++++ MATERIAL PROVIDED
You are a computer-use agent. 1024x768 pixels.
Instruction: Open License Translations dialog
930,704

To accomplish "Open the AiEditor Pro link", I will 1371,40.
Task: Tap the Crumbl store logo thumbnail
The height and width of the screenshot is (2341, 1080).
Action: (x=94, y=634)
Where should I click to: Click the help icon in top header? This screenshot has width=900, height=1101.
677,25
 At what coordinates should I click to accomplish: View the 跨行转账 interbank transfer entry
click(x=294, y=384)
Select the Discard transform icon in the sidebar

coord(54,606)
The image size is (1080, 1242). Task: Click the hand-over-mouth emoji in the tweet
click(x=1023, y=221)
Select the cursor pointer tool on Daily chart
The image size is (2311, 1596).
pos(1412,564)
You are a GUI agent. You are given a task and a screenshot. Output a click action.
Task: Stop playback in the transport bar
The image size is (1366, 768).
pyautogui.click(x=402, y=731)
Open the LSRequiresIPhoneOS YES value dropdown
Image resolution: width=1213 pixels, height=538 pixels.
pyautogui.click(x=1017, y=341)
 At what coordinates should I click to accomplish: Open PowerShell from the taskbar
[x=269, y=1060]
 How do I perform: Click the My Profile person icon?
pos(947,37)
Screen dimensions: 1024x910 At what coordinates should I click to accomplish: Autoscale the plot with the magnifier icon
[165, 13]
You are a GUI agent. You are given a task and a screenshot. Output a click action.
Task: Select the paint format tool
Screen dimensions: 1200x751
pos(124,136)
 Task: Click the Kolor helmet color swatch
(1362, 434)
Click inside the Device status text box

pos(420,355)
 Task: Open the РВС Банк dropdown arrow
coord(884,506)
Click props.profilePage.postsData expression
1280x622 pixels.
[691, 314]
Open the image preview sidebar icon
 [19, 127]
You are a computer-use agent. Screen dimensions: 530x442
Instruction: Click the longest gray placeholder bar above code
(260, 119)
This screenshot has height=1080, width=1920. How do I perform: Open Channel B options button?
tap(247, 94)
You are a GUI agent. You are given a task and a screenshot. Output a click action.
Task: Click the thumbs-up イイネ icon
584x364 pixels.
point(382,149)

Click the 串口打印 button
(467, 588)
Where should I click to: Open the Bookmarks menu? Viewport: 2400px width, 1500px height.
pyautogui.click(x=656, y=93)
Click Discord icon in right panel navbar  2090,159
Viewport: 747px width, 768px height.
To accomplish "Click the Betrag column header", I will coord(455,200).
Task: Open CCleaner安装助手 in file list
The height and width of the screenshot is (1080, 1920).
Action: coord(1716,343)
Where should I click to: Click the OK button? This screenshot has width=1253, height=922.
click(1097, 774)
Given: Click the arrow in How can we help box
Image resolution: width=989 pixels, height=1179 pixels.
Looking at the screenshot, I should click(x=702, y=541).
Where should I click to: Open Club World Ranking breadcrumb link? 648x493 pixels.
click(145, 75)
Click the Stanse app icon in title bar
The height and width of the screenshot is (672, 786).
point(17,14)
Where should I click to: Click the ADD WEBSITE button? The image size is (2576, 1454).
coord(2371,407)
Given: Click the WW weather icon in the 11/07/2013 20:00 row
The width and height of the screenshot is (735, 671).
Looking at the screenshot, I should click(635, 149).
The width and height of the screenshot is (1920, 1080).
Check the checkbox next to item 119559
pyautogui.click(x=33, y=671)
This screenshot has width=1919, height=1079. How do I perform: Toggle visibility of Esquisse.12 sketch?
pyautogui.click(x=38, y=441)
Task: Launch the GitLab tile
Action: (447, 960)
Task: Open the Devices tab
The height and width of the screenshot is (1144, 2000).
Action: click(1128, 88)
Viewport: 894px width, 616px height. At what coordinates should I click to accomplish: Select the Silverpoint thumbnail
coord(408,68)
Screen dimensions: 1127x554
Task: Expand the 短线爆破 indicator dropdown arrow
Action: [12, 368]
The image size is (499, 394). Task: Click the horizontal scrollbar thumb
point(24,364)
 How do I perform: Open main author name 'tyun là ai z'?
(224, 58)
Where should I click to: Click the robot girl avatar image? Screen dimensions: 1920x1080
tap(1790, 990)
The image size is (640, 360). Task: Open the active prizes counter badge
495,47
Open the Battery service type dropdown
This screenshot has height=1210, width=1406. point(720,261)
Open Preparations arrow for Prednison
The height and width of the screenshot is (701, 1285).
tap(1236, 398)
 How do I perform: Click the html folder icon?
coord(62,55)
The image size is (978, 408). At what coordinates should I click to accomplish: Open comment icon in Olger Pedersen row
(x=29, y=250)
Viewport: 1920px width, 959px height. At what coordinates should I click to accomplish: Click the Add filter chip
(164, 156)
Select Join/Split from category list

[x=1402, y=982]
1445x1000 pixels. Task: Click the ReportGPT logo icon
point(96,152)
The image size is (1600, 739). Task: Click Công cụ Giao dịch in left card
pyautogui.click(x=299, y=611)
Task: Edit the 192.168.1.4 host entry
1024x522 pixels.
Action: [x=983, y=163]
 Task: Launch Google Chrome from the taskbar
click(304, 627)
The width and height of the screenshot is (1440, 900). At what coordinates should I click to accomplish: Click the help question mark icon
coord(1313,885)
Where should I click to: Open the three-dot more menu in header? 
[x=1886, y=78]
++++++++
## GIVEN PROBLEM
Present every line of the material above as a Markdown table with the columns "No." and "Line", numbering the rows and dropping blank lines.

## TASK RESULT
| No. | Line |
|---|---|
| 1 | You are a computer-use agent. 1024x768 pixels. |
| 2 | Instruction: Open License Translations dialog |
| 3 | 930,704 |
| 4 | To accomplish "Open the AiEditor Pro link", I will 1371,40. |
| 5 | Task: Tap the Crumbl store logo thumbnail |
| 6 | The height and width of the screenshot is (2341, 1080). |
| 7 | Action: (x=94, y=634) |
| 8 | Where should I click to: Click the help icon in top header? This screenshot has width=900, height=1101. |
| 9 | 677,25 |
| 10 |  At what coordinates should I click to accomplish: View the 跨行转账 interbank transfer entry |
| 11 | click(x=294, y=384) |
| 12 | Select the Discard transform icon in the sidebar |
| 13 | coord(54,606) |
| 14 | The image size is (1080, 1242). Task: Click the hand-over-mouth emoji in the tweet |
| 15 | click(x=1023, y=221) |
| 16 | Select the cursor pointer tool on Daily chart |
| 17 | The image size is (2311, 1596). |
| 18 | pos(1412,564) |
| 19 | You are a GUI agent. You are given a task and a screenshot. Output a click action. |
| 20 | Task: Stop playback in the transport bar |
| 21 | The image size is (1366, 768). |
| 22 | pyautogui.click(x=402, y=731) |
| 23 | Open the LSRequiresIPhoneOS YES value dropdown |
| 24 | Image resolution: width=1213 pixels, height=538 pixels. |
| 25 | pyautogui.click(x=1017, y=341) |
| 26 |  At what coordinates should I click to accomplish: Open PowerShell from the taskbar |
| 27 | [x=269, y=1060] |
| 28 |  How do I perform: Click the My Profile person icon? |
| 29 | pos(947,37) |
| 30 | Screen dimensions: 1024x910 At what coordinates should I click to accomplish: Autoscale the plot with the magnifier icon |
| 31 | [165, 13] |
| 32 | You are a GUI agent. You are given a task and a screenshot. Output a click action. |
| 33 | Task: Select the paint format tool |
| 34 | Screen dimensions: 1200x751 |
| 35 | pos(124,136) |
| 36 |  Task: Click the Kolor helmet color swatch |
| 37 | (1362, 434) |
| 38 | Click inside the Device status text box |
| 39 | pos(420,355) |
| 40 |  Task: Open the РВС Банк dropdown arrow |
| 41 | coord(884,506) |
| 42 | Click props.profilePage.postsData expression |
| 43 | 1280x622 pixels. |
| 44 | [691, 314] |
| 45 | Open the image preview sidebar icon |
| 46 |  [19, 127] |
| 47 | You are a computer-use agent. Screen dimensions: 530x442 |
| 48 | Instruction: Click the longest gray placeholder bar above code |
| 49 | (260, 119) |
| 50 | This screenshot has height=1080, width=1920. How do I perform: Open Channel B options button? |
| 51 | tap(247, 94) |
| 52 | You are a GUI agent. You are given a task and a screenshot. Output a click action. |
| 53 | Task: Click the thumbs-up イイネ icon |
| 54 | 584x364 pixels. |
| 55 | point(382,149) |
| 56 | Click the 串口打印 button |
| 57 | (467, 588) |
| 58 | Where should I click to: Open the Bookmarks menu? Viewport: 2400px width, 1500px height. |
| 59 | pyautogui.click(x=656, y=93) |
| 60 | Click Discord icon in right panel navbar  2090,159 |
| 61 | Viewport: 747px width, 768px height. |
| 62 | To accomplish "Click the Betrag column header", I will coord(455,200). |
| 63 | Task: Open CCleaner安装助手 in file list |
| 64 | The height and width of the screenshot is (1080, 1920). |
| 65 | Action: coord(1716,343) |
| 66 | Where should I click to: Click the OK button? This screenshot has width=1253, height=922. |
| 67 | click(1097, 774) |
| 68 | Given: Click the arrow in How can we help box |
| 69 | Image resolution: width=989 pixels, height=1179 pixels. |
| 70 | Looking at the screenshot, I should click(x=702, y=541). |
| 71 | Where should I click to: Open Club World Ranking breadcrumb link? 648x493 pixels. |
| 72 | click(145, 75) |
| 73 | Click the Stanse app icon in title bar |
| 74 | The height and width of the screenshot is (672, 786). |
| 75 | point(17,14) |
| 76 | Where should I click to: Click the ADD WEBSITE button? The image size is (2576, 1454). |
| 77 | coord(2371,407) |
| 78 | Given: Click the WW weather icon in the 11/07/2013 20:00 row |
| 79 | The width and height of the screenshot is (735, 671). |
| 80 | Looking at the screenshot, I should click(635, 149). |
| 81 | The width and height of the screenshot is (1920, 1080). |
| 82 | Check the checkbox next to item 119559 |
| 83 | pyautogui.click(x=33, y=671) |
| 84 | This screenshot has width=1919, height=1079. How do I perform: Toggle visibility of Esquisse.12 sketch? |
| 85 | pyautogui.click(x=38, y=441) |
| 86 | Task: Launch the GitLab tile |
| 87 | Action: (447, 960) |
| 88 | Task: Open the Devices tab |
| 89 | The height and width of the screenshot is (1144, 2000). |
| 90 | Action: click(1128, 88) |
| 91 | Viewport: 894px width, 616px height. At what coordinates should I click to accomplish: Select the Silverpoint thumbnail |
| 92 | coord(408,68) |
| 93 | Screen dimensions: 1127x554 |
| 94 | Task: Expand the 短线爆破 indicator dropdown arrow |
| 95 | Action: [12, 368] |
| 96 | The image size is (499, 394). Task: Click the horizontal scrollbar thumb |
| 97 | point(24,364) |
| 98 |  How do I perform: Open main author name 'tyun là ai z'? |
| 99 | (224, 58) |
| 100 | Where should I click to: Click the robot girl avatar image? Screen dimensions: 1920x1080 |
| 101 | tap(1790, 990) |
| 102 | The image size is (640, 360). Task: Open the active prizes counter badge |
| 103 | 495,47 |
| 104 | Open the Battery service type dropdown |
| 105 | This screenshot has height=1210, width=1406. point(720,261) |
| 106 | Open Preparations arrow for Prednison |
| 107 | The height and width of the screenshot is (701, 1285). |
| 108 | tap(1236, 398) |
| 109 |  How do I perform: Click the html folder icon? |
| 110 | coord(62,55) |
| 111 | The image size is (978, 408). At what coordinates should I click to accomplish: Open comment icon in Olger Pedersen row |
| 112 | (x=29, y=250) |
| 113 | Viewport: 1920px width, 959px height. At what coordinates should I click to accomplish: Click the Add filter chip |
| 114 | (164, 156) |
| 115 | Select Join/Split from category list |
| 116 | [x=1402, y=982] |
| 117 | 1445x1000 pixels. Task: Click the ReportGPT logo icon |
| 118 | point(96,152) |
| 119 | The image size is (1600, 739). Task: Click Công cụ Giao dịch in left card |
| 120 | pyautogui.click(x=299, y=611) |
| 121 | Task: Edit the 192.168.1.4 host entry |
| 122 | 1024x522 pixels. |
| 123 | Action: [x=983, y=163] |
| 124 |  Task: Launch Google Chrome from the taskbar |
| 125 | click(304, 627) |
| 126 | The width and height of the screenshot is (1440, 900). At what coordinates should I click to accomplish: Click the help question mark icon |
| 127 | coord(1313,885) |
| 128 | Where should I click to: Open the three-dot more menu in header?  |
| 129 | [x=1886, y=78] |